Dalla prefazione di Laura Liberale

“Ma qui, tra i versi di Fantato, il dio è un deus absconditus (E se ci fosse un dio / nascosto tra le cose, dentro / lo spazio che unisce e separa), che il pascaliano scommettitore non può definire se non come: un dio piccolo di pane e buio. Qui sono le donne a tessere i nuovi inizi, l’alleanza tra terra e cielo, coi loro capelli e i loro corpi, sacrificati dalla legge dei padri; ed ecco il “canto” ipogeo di Hina Saleem (per la cronaca uccisa dal padre e da alcuni parenti maschi con diverse coltellate e poi sepolta nell’orto di casa), novella Antigone (il silenzio degli dèi e la legge del monarca).
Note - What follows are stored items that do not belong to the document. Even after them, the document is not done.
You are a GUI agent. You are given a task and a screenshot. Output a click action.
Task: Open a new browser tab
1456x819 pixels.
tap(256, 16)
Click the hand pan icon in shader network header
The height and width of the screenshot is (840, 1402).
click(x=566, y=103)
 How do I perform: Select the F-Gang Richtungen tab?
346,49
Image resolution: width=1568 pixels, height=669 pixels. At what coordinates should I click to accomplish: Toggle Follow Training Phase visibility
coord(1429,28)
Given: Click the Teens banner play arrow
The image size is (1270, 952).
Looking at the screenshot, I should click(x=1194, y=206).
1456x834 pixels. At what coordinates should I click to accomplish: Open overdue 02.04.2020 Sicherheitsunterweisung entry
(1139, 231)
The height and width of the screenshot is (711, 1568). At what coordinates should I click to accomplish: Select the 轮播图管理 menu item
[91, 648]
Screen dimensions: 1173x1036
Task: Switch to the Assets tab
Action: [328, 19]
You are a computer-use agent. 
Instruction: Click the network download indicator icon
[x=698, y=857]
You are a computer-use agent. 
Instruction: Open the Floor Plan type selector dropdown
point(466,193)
Hina dalla bocca gonfia di terra, sospesa in uno stadio intermedio di attesa, un “bardo” di vita minerale (e metamorfosi è sicuramente una parole chiave per Fantato) in ascolto delle voci di sopra (Morta, io non voglio ancora / passare il confine, non so l’ultimo addio): la pietra-padre che lapida, l’albero-madre che radica al mondo.”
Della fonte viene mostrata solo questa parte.